Jack Dorsey, cofundador de Twitter y actual responsable de Block, ha lanzado una propuesta que aspira a redefinir cómo funcionan las empresas por dentro: que la inteligencia artificial asuma buena parte de las tareas de coordinación, supervisión y gestión de prioridades que tradicionalmente recaían en los mandos intermedios. La idea, detallada en el informe From Hierarchy to Intelligence publicado junto a Sequoia Capital, va mucho más allá de usar la IA como herramienta de productividad individual.
Para entender el alcance de lo que plantea Dorsey conviene remontarse a 1855, cuando Daniel McCallum diseñó el primer organigrama moderno para el New York and Erie Railroad. Aquella compañía ferroviaria necesitaba evitar colisiones entre trenes en una red enorme y dispersa, y McCallum inventó un diagrama en forma de árbol que permitía visualizar dependencias, flujos de información y responsabilidades. Fue, en esencia, la primera tecnología organizativa de la era industrial. Lo que propone ahora el fundador de Block es sustituir esa infraestructura jerárquica por una capa de inteligencia artificial capaz de leer lo que ocurre dentro de la empresa y reaccionar casi en tiempo real.
La IA como sistema nervioso de la empresa
Según Dorsey, la mayoría de compañías utiliza la inteligencia artificial como un simple copiloto, una mejora marginal del sistema que ya existía. Su planteamiento es radicalmente distinto: convertir la IA en el sistema nervioso de la organización. No se trata solo de que los empleados trabajen más rápido con asistentes virtuales, sino de que la propia estructura de mando se transforme. La coordinación entre equipos, la distribución de contexto y la detección de cuellos de botella pasarían del jefe al sistema.

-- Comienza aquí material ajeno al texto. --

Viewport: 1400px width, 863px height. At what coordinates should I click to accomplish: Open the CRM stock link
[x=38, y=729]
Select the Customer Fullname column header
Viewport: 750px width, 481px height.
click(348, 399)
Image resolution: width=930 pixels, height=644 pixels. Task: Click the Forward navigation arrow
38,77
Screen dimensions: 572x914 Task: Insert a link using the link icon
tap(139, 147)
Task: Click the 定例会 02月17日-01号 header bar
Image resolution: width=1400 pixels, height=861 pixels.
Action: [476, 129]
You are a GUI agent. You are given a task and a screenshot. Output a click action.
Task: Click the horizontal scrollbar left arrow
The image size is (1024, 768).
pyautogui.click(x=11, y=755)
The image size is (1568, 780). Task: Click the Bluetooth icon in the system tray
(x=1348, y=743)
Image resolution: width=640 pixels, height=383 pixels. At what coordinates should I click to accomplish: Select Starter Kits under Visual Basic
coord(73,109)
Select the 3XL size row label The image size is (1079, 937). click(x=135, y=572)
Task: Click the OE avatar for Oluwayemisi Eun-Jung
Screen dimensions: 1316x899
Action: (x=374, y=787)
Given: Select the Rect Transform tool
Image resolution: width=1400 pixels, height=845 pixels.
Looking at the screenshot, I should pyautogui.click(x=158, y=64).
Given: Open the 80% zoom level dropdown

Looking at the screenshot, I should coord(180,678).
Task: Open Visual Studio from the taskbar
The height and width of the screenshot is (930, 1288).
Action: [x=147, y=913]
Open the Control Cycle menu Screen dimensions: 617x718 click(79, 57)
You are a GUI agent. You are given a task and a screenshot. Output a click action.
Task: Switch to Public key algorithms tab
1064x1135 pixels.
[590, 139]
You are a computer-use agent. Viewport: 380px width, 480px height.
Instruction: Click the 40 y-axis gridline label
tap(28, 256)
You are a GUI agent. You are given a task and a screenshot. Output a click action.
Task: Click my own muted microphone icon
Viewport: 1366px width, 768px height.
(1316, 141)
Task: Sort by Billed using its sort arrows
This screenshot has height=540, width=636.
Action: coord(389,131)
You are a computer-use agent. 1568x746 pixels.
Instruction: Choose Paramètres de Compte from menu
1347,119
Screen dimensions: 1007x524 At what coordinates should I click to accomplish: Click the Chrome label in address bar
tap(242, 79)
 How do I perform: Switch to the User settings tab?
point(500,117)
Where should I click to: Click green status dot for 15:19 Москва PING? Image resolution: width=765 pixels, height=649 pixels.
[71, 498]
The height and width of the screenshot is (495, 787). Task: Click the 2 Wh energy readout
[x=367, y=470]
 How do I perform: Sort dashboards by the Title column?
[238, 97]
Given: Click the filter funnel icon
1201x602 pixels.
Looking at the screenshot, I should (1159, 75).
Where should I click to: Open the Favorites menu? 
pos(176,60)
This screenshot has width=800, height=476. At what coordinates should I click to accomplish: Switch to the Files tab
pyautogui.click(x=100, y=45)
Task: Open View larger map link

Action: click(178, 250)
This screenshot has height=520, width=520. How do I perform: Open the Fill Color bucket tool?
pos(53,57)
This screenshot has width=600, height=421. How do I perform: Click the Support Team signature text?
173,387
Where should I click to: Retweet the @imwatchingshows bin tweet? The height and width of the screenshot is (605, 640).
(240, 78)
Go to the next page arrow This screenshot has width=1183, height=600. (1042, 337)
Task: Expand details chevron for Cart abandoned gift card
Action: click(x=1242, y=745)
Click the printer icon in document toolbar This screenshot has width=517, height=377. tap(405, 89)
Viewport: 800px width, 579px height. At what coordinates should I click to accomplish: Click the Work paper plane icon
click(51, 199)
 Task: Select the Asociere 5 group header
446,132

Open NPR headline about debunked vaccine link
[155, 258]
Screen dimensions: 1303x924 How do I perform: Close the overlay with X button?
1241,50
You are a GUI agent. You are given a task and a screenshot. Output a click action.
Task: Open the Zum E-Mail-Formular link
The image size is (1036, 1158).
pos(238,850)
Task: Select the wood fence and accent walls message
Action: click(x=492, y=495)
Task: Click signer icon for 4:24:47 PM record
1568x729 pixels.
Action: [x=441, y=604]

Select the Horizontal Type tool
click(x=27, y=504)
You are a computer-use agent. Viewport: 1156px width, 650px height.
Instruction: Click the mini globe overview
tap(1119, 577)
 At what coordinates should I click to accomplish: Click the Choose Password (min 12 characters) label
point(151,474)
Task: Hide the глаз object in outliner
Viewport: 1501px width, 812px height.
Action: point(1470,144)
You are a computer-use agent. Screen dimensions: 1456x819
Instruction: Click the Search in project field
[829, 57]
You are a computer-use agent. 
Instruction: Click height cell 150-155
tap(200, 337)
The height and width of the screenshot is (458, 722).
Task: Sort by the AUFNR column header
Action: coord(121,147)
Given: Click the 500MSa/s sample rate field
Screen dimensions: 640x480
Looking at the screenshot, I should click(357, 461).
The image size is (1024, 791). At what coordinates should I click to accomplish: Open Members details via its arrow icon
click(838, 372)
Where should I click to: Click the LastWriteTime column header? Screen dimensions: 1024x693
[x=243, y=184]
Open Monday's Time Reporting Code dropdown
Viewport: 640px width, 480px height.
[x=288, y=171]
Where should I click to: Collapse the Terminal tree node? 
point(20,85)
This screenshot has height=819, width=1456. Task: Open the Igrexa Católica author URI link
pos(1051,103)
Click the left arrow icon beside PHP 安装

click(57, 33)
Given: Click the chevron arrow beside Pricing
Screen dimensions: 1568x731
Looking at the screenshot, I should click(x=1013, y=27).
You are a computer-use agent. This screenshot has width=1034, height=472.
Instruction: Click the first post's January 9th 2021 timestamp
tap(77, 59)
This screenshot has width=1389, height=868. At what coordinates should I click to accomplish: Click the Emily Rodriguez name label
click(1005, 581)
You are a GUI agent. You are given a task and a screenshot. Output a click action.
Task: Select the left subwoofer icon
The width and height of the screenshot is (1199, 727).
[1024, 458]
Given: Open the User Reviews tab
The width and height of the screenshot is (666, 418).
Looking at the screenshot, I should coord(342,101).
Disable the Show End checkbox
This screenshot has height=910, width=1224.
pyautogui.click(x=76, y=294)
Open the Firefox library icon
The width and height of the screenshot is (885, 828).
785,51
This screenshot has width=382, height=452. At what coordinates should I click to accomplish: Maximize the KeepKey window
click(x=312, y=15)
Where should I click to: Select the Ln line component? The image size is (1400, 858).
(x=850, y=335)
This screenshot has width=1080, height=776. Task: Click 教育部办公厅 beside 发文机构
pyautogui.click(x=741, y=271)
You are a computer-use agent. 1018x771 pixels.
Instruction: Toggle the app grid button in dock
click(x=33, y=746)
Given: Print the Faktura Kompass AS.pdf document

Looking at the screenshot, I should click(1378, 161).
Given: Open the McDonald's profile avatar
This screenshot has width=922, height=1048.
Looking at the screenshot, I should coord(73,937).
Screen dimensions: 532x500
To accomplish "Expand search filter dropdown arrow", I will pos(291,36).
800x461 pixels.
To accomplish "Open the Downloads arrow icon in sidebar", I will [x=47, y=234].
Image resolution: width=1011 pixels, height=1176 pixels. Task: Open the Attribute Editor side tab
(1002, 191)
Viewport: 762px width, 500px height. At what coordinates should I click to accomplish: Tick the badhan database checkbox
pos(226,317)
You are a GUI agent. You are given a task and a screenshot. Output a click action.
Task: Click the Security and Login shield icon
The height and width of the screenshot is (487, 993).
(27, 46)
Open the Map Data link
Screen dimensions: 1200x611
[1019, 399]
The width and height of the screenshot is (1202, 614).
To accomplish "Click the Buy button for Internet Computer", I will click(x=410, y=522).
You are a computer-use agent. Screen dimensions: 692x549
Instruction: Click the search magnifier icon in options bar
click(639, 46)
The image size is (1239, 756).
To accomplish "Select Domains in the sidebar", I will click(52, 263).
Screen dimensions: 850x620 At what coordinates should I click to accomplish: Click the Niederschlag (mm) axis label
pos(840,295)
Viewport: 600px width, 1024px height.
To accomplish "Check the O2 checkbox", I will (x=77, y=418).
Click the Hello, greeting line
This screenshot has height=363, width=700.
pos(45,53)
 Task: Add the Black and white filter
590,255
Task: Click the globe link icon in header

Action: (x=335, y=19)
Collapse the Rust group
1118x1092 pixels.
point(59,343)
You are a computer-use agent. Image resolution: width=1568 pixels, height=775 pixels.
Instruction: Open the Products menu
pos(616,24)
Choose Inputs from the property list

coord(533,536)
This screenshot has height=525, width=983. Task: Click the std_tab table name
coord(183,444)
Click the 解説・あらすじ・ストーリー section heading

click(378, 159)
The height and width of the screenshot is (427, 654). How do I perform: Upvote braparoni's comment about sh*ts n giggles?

Este enfoque marca una diferencia clave con experimentos anteriores que también intentaron romper la pirámide jerárquica. Tony Hsieh probó la holacracia en Zappos en 2015, eliminando puestos de mando y apostando por la autoorganización. El resultado fue confuso: un 14% de la plantilla se marchó, el modelo requería demasiado tiempo de adaptación y la empresa acabó demostrando que quitar jefes formales no elimina la necesidad de autoridad y claridad. La diferencia con Block, según Dorsey, es que ahora sí existe una tecnología capaz de cubrir ese vacío de coordinación que antes solo llenaban las personas.
Del jefe burócrata al mentor humano
Si el modelo de Block funciona, el perfil del mando intermedio cambiará de forma sustancial. El jefe dejará de ser el nodo central que recopila información, convoca reuniones y transmite prioridades entre capas. Según coinciden análisis de Deloitte y McKinsey, esa evolución apunta hacia un liderazgo menos administrativo y más relacional: menos control de tareas y más coaching, desarrollo de talento y criterio en situaciones ambiguas. El mando del futuro no acumulará poder por tener más subordinados, sino por su capacidad para resolver problemas concretos y leer matices que la IA no capta.
En la práctica, esto significa que el superior sabrá lo que ocurre no porque su equipo se lo cuente en reuniones rutinarias, sino porque el sistema ya habrá captado esa información. Le pedirá menos actualizaciones y más juicio. La paradoja, señalan los expertos, es que cuanto más asuma la IA el trabajo mecánico de coordinación, más valioso se vuelve el jefe capaz de escuchar, formar, corregir y dar seguridad.
Otros intentos de escapar del organigrama clásico
Block no camina sola en esta dirección. El grupo chino Haier lleva años dividido en cientos de microempresas autónomas con contacto directo con el cliente, un modelo llamado RenDanHeYi que demuestra que una gran corporación puede funcionar sin la rigidez piramidal, aunque su coordinación sigue recayendo en equipos humanos. Spotify popularizó los squads y las tribus como símbolo de agilidad, pero descubrió que demasiada autonomía sin reglas claras fragmenta la organización. Y Valve Corp., la compañía de videojuegos, llevó la autogestión al extremo con salarios pactados entre colegas y decisiones de contratación colectivas, un experimento fascinante pero difícil de escalar fuera de nichos de talento muy concretos.
Otras empresas ya han puesto la IA en el centro de su estrategia operativa sin llegar tan lejos como Dorsey. Shopify, por ejemplo, exige desde 2025 que toda su plantilla integre la IA como parte natural de su trabajo diario, según un memorando de su CEO Tobi Lütke. Klarna, la fintech sueca, presumió en 2024 de que su asistente de IA gestionaba dos tercios de los chats de atención al cliente. Son señales de que la transformación organizativa impulsada por la inteligencia artificial ya no es teoría, sino una carrera en la que cada empresa busca su propia fórmula. La de Dorsey es, hasta ahora, la más ambiciosa: no quiere que la IA ayude al jefe, quiere que ocupe su lugar en todo lo que no requiera ser humano.